■ PROVIDED PASSAGE
As is often the case much hinged on the start.
Nico led, Lewis was swamped.
Photo: Octane Photography
Nico almost literally wasn't seen again until the chequered flag, as even the FOM TV director seemed to decide that this one was a foregone conclusion. His advantage was never gaping - indeed it was less than five seconds at the end and rarely was greater than that. But it may as well have been.

"It really worked out well" said Rosberg afterwards of his weekend, summing things up succinctly.

"And I felt comfortable. From the first lap out there on Friday I could push and I felt at ease with the car. And I've always liked the track, it really suits me. One of those legendary, pretty intense tracks."

As for this continuing apparently new model Rosberg? "For me nothing's really changing," he insisted, going against popular impression. "I'm feeling good, yeah, it's been a great weekend."

And of course there is the championship consideration. There is many a slip between cup and lip of course, especially in this game. But it cannot be denied that the drivers' title is now there for Nico. With 100 points available his advantage is 33. Only unreliability or an implosion surely can stop him.

Niki Lauda as ever cut to essentials. "Nico is doing everything right at the moment" he stated. "If everything is going normal Lewis won't be able to catch Nico anymore. This is perfectly clear to me."

■ DATA EXTRACT

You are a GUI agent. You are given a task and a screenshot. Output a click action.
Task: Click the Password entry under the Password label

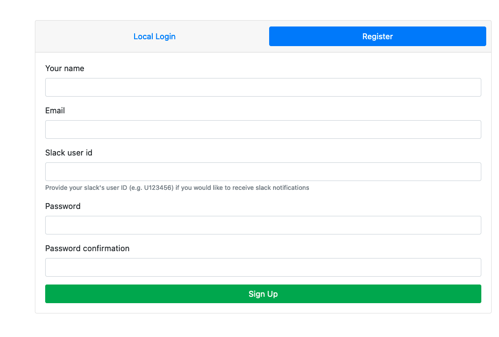(263, 225)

■ SET TASK A
According to the race report, by how many points does Rosberg lead the drivers' championship with 100 points still available?
■ SET TASK B
Extend the race report, picking up directly after its final sentence.

■ RIGHT ANSWER A
33 points

■ RIGHT ANSWER B
Nico Rosberg dominated from the front, as he had all weekend
Photo: Octane Photogra
Nico was more cautious than Niki though. "Of course Lewis is still my team mate" he added, "so I always need to reckon with him at all times. He's always a fighter. It's been a good battle, it's going to continue to be."

But he finished with understated flourish. "My approach is working quite well." Indeed it is.

As for the constructors' title, that now officially is all Merc's for the third year on the spin. That was even more of a foregone conclusion.

For Lewis it was a trying weekend on and off the track. And in that most familiar of knee jerks we hear the armchair psychology - that Lewis has 'taken his eye off the ball', 'mentally checked out' etc etc... But the explanations likely are more mundane. A number said in advance that this is Lewis country, but as noted it was rather a myth. We knew that Nico had taken the previous two Suzuka poles and Lewis by his own admission had often struggled for set-up here. That's almost precisely what we got. As for the start, well Lewis has been struggling all season with those. He got defended by the unlikely source of his team mate too, who said after the race, "I see backstage, and Lewis is as focussed as ever this weekend. Putting in those long hours, working..."

After overnight rain Lewis's side of the track was particularly damp for the launch, and apparently his slot was more damp than most. To his credit though he didn't seek to use this as an excuse.

"I don't think the damp patch had anything to do with it," he said. "I made a mistake...I just got wheelspin." His boss Toto Wolff though spoke later of a clutch problem.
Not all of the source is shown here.